限りなく澄んだ青空は、憧れそのものです。

演劇『ブンナよ、木からおりてこい』を観て

2016-06-09 09:16:56 | 日記
主人公はトノサマガエルの子:ブンナ。
ブンナは、ここよりもっと住みよい世界がある考え、住み慣れたお寺の境内にそびえ立つ椎の木を登り、てっぺんを目指します。
しかし、苦労の末にたどり着いた世界は、天国どころか鳶の餌場だったのです。
次々と鳶に捕まり傷ついた餌たちが運ばれてきます。
ブンナは、そこにあるわずかな隙間にできた穴の中に隠れて 不幸な運命にある生き物たちの様子をながめ関わることになります。
スズメ、モズ、ヘビ、ネズミなどが運ばれてきて、それぞれが捕まったことを嘆き、もう助からない運命を悟ります。
ところが、鳶がやってきて食べられる瞬間が訪れると、死を受け入れる覚悟は一瞬に立ち消え、自分だけは助かりたいと抵抗します。
いざとなった時には 死は受け入れがたく、誰もが生を求め必死になるのは、命あるものの自然の本性なのだと思いました。

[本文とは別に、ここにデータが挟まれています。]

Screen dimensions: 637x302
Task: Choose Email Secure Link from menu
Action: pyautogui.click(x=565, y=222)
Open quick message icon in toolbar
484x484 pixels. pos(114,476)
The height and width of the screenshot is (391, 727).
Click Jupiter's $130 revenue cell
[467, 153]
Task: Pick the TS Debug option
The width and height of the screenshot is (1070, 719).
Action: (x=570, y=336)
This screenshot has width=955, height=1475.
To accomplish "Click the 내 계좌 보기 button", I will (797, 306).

捕まった生き物たちは、そんな必死の抵抗を試みるものの、次々と食べられていきます。

しかし、最後に残ったネズミだけは別で、鳶に食べられる前に、深手をおった傷のために亡くなり、その死を看取ったのがブンナだったのです。

やがてその死骸からたくさんの小さな虫が誕生し、その一つ一つがブンナの大切な食料となり、命を支える貴重な役目を果たしてくれました。

モズやヘビやネズミにとって、カエルは格好の餌となったものの、鳶にとっては、カエルを食べるモズたちが格好の餌となる存在でもあったのです。
力の強いものをさらに力の強いものが食べるという弱肉強食の世界。弱いものは、ただ餌となり食べられるだけの存在なのでしょうか。

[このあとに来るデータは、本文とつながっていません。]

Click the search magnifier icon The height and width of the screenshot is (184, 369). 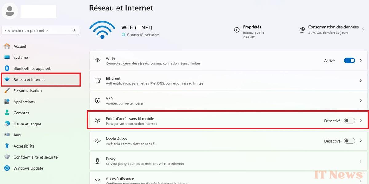tap(74, 31)
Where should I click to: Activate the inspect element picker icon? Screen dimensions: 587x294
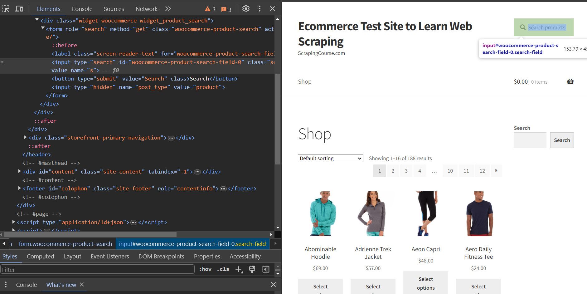(6, 9)
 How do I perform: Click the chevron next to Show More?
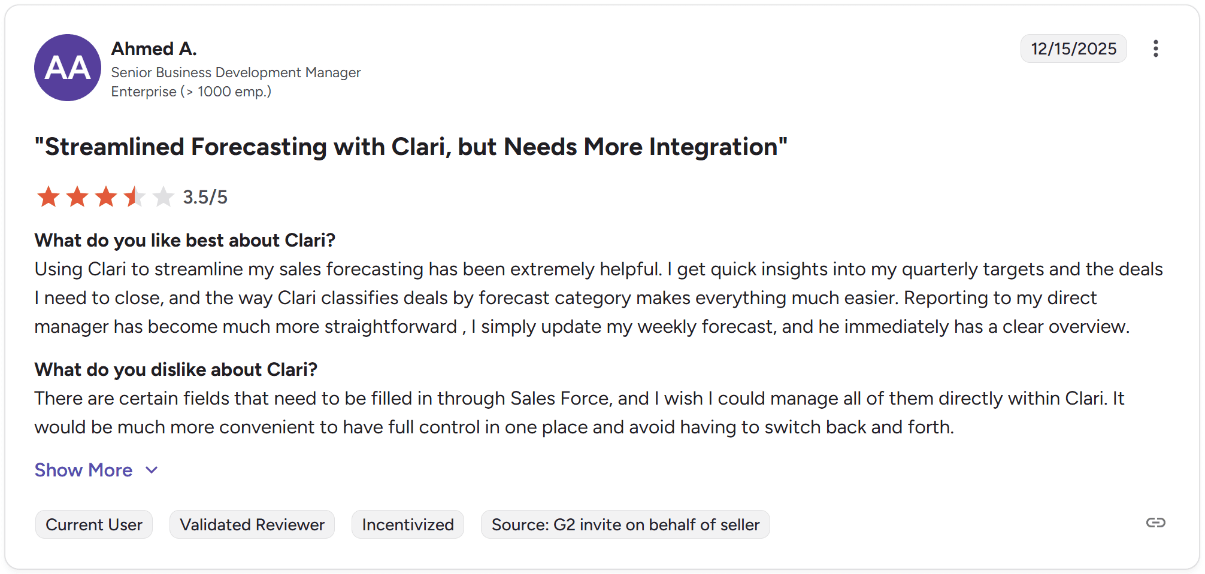click(x=152, y=470)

ブンナは 自分より強いネズミの 命の分身となった虫を食べることで 生きることができました。

強者と弱者、食べる側と食べられる側という 関係を越えたところで、命あるものは相互に命を支え合う関係にある。
弱い立場の存在であっても、命を支える役目を確かに果たし、そのおかげで世界は成り立っている。
そのことにブンナは気付き、椎の木を下りることにしたのだと思います。
たとえ命が奪われる危険があっても、地上の世界こそ 心許せる仲間たちがいて 自分の住むべき 求める世界なのだと感じながら…。

この劇の原作者は、水上勉さんでした。改めて原作を読んでみたいと思いました。